Control of gene expression by epigenetic regulators is fundamental to tissue development and homeostasis. Loss-of-function (LOF) studies using siRNAs for epigenetic regulators require that RNA interference rapidly reduces the cellular levels of the corresponding mRNAs and/or proteins. The most abundant chromatin structural proteins (i.e., the core histones H2A, H2B, H3 and H4) have relatively long half-lives and do not turn over rapidly, although their mRNAs are labile. The question arises whether epigenetic regulatory enzymes (e.g., Ezh2) or proteins that interact with histones via selective modifications (e.g., Cbx1 to Cbx8, Brd4) are stable or unstable. Therefore, we performed classical α-amanitin and cycloheximide inhibition assays that block, respectively, mRNA transcription and protein translation in mouse MC3T3 osteoblasts, ATDC5 chondrocytes and C2C12 myoblasts.
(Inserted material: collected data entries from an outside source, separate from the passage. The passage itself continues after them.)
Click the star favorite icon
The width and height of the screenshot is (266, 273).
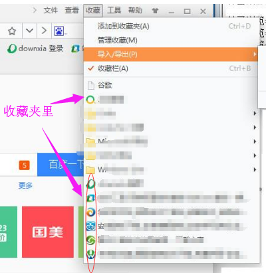coord(12,31)
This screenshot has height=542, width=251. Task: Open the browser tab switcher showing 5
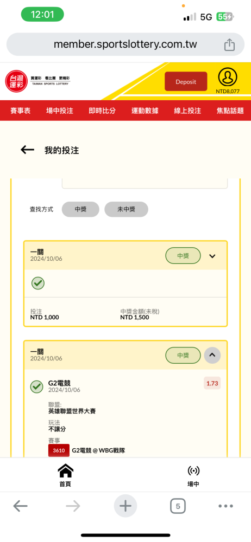[178, 506]
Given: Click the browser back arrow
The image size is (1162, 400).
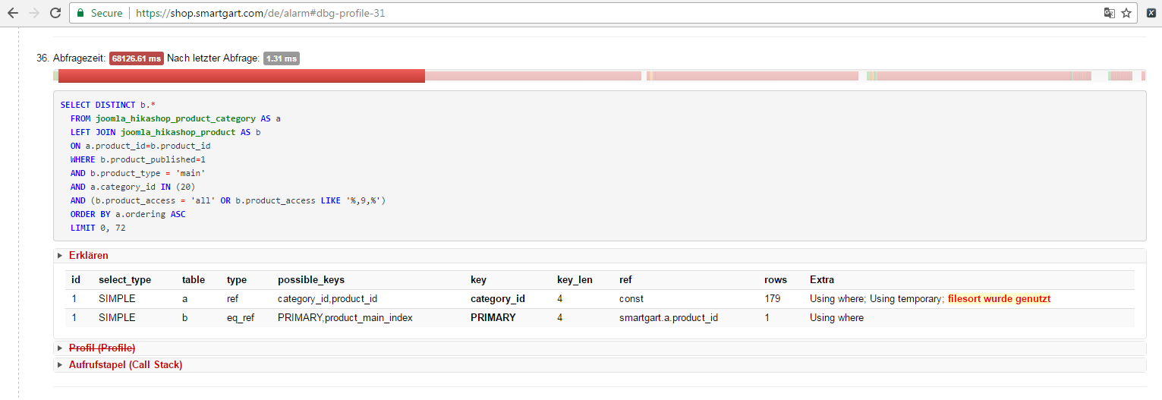Looking at the screenshot, I should (12, 13).
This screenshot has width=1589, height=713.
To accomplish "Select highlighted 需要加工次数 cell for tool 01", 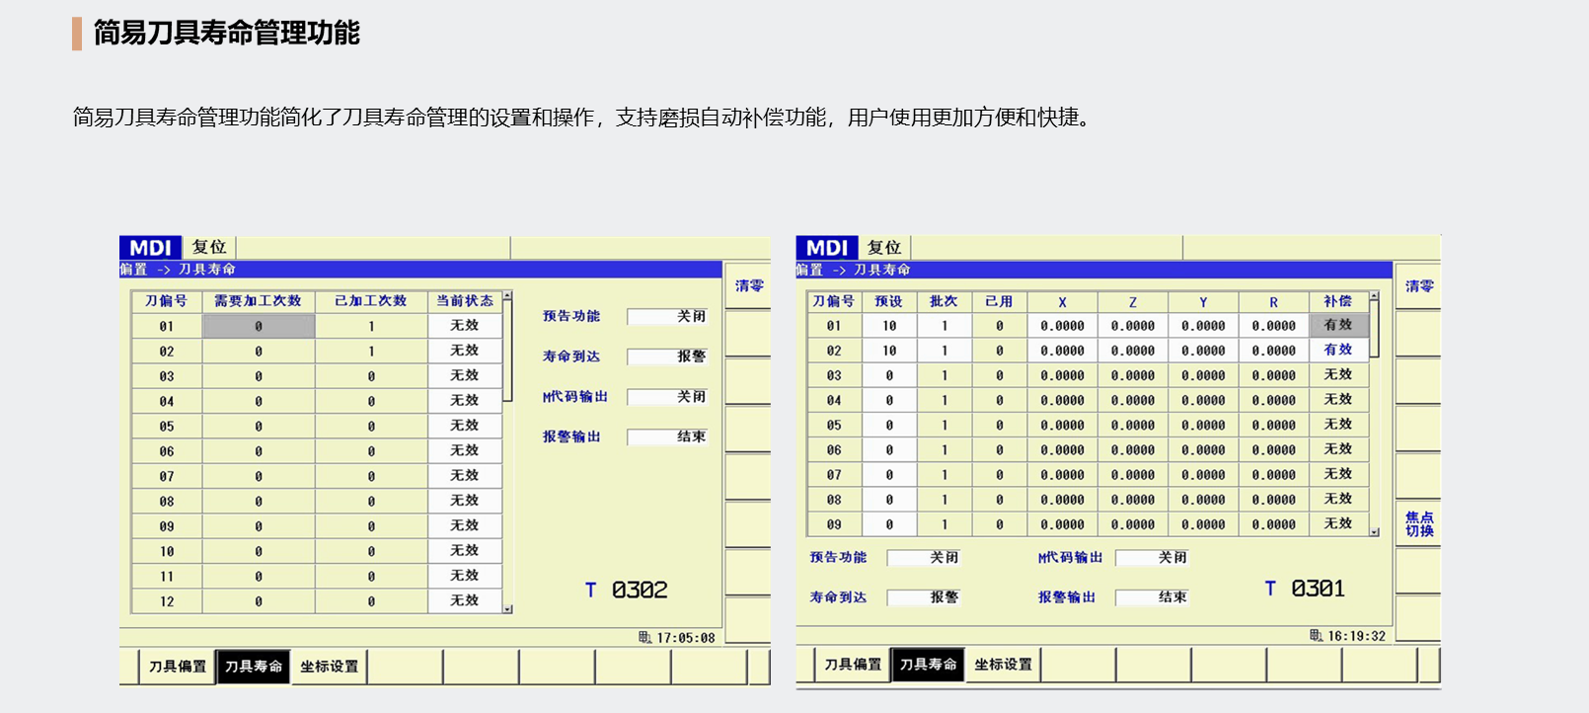I will click(x=259, y=327).
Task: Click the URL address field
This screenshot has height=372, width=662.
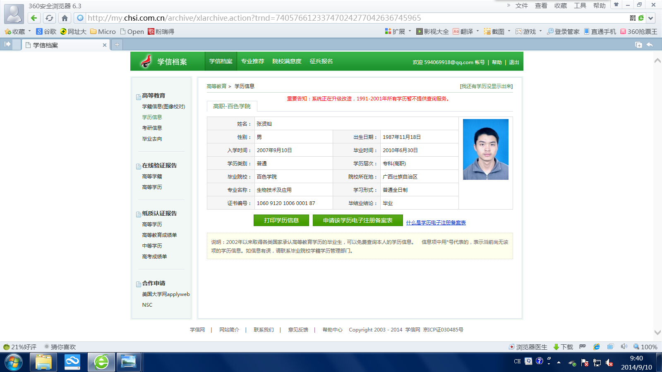Action: 356,18
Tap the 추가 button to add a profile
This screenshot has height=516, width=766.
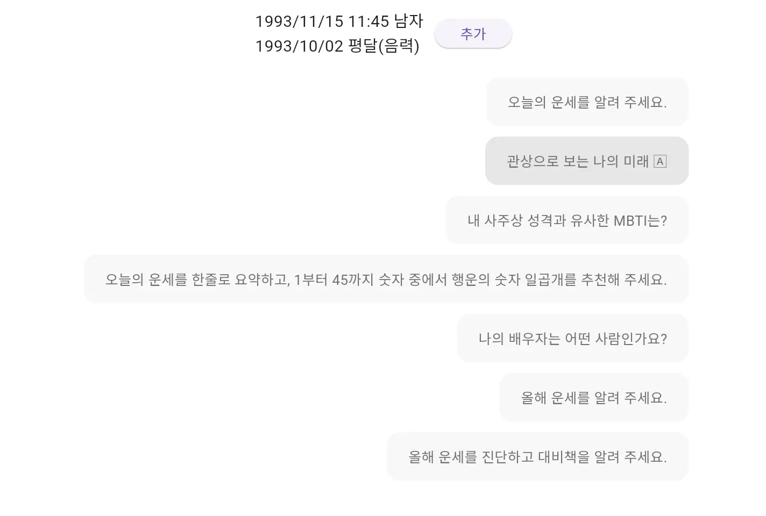473,33
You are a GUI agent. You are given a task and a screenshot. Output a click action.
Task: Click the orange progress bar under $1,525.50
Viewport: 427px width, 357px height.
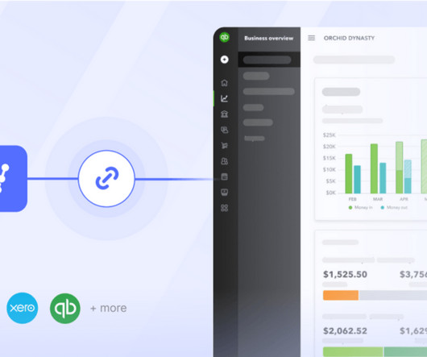click(341, 296)
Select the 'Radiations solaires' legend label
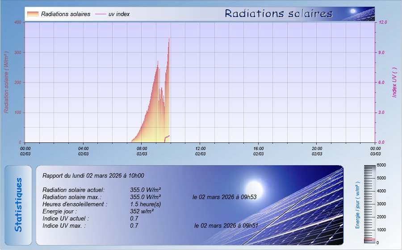The image size is (402, 250). click(65, 14)
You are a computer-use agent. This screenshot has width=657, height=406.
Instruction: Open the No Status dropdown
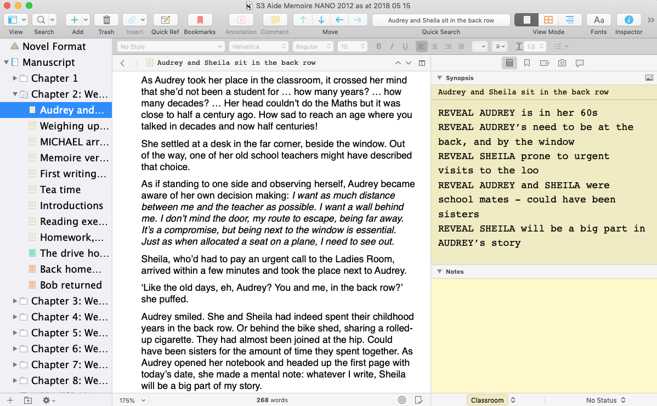(x=605, y=400)
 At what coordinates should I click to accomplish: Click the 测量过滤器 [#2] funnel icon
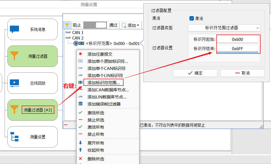[14, 110]
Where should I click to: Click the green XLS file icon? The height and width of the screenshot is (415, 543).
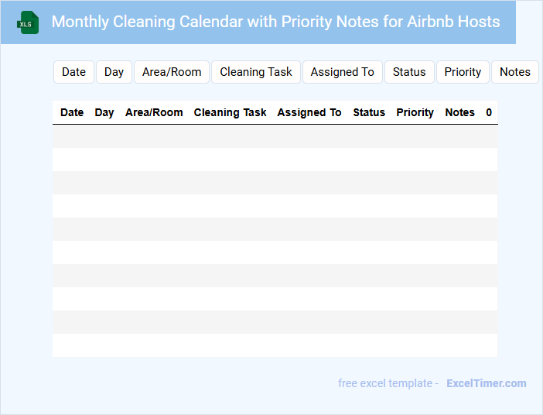coord(29,22)
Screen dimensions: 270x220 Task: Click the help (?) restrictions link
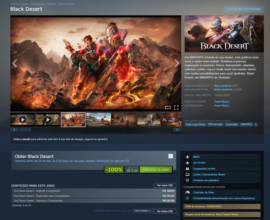[x=127, y=161]
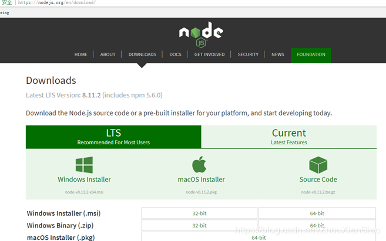Switch to the Current Latest Features tab
This screenshot has width=386, height=241.
(289, 137)
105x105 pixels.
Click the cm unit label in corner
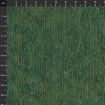coord(3,3)
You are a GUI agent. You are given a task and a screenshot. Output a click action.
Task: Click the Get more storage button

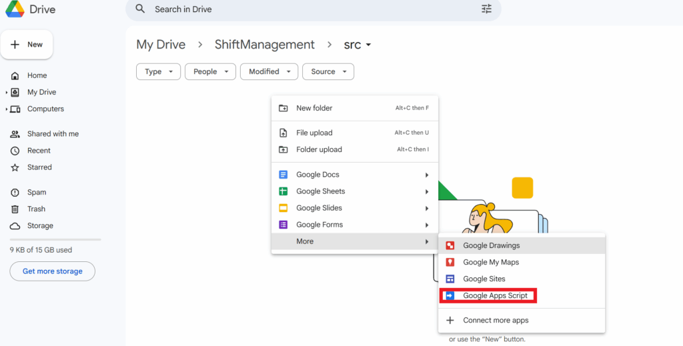click(x=52, y=271)
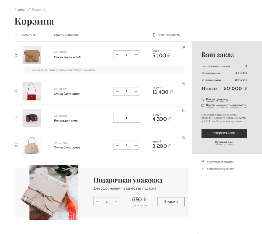
Task: Uncheck the Ремень для сумки checkbox
Action: click(16, 118)
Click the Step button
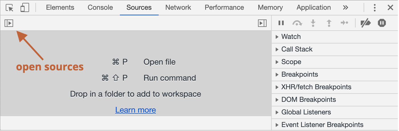The width and height of the screenshot is (399, 131). 344,23
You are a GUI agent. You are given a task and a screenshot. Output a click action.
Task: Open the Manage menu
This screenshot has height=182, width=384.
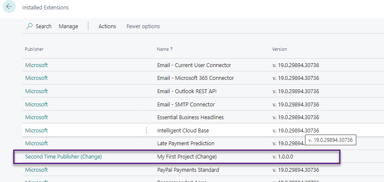68,26
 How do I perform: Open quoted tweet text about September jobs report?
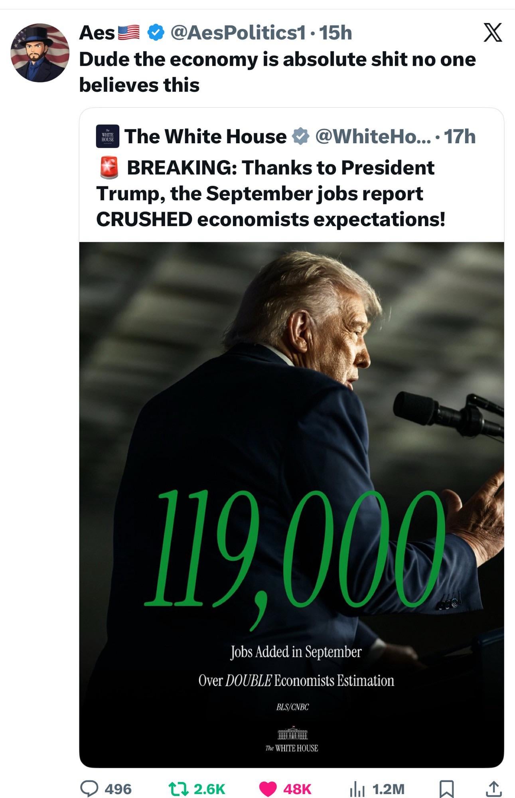270,194
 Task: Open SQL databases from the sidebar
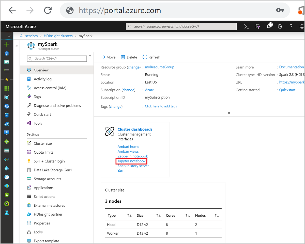coord(6,115)
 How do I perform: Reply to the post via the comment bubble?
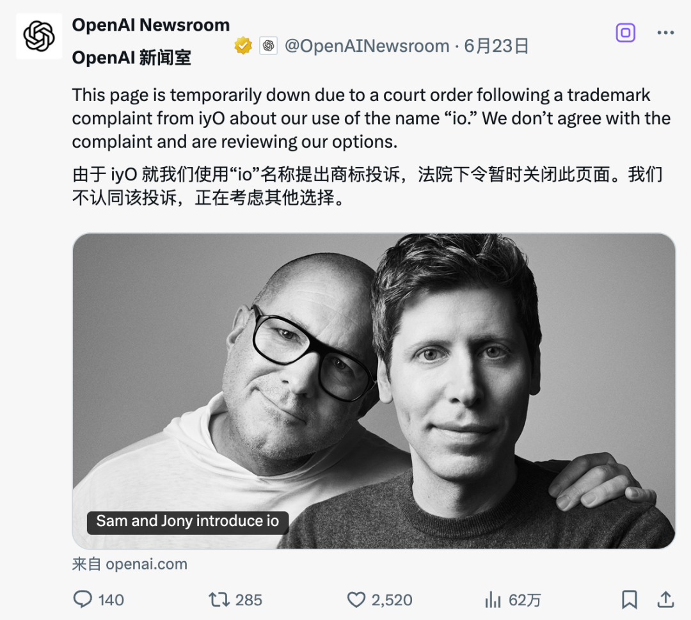(83, 600)
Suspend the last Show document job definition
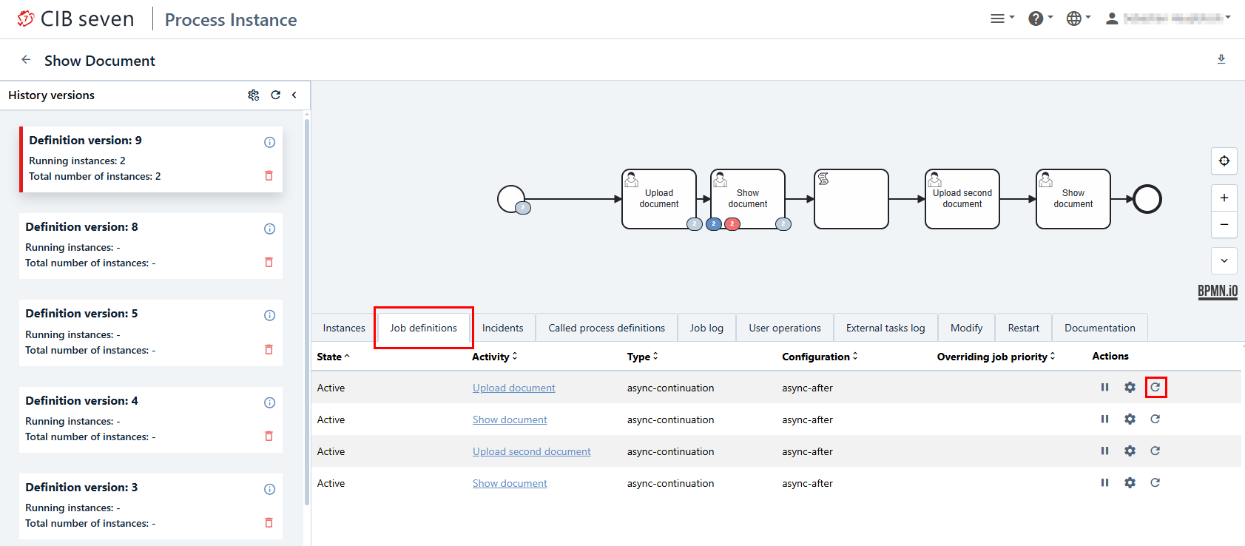Screen dimensions: 1245x546 pos(1104,482)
We find that mRNA levels of Cbx proteins and Ezh2 were significantly depleted after 24 hrs, while their corresponding proteins remained relatively stable. As positive control, the half-life of the labile cyclin D1 protein was found to be less than 1 hr. Our study suggests that histone code readers and writers are relatively stable chromatin-related proteins, which is consistent with their long-term activities in maintaining chromatin organization and phenotype identity. These findings have conceptual ramifications for the interpretation of RNAi experiments that reduce the mRNA but not protein levels of epiregulatory proteins. We propose that siRNAs for at least some epigenetic regulatory proteins may exert their biological effects by blocking translation and new protein synthesis rather than by decreasing pre-existing protein pools.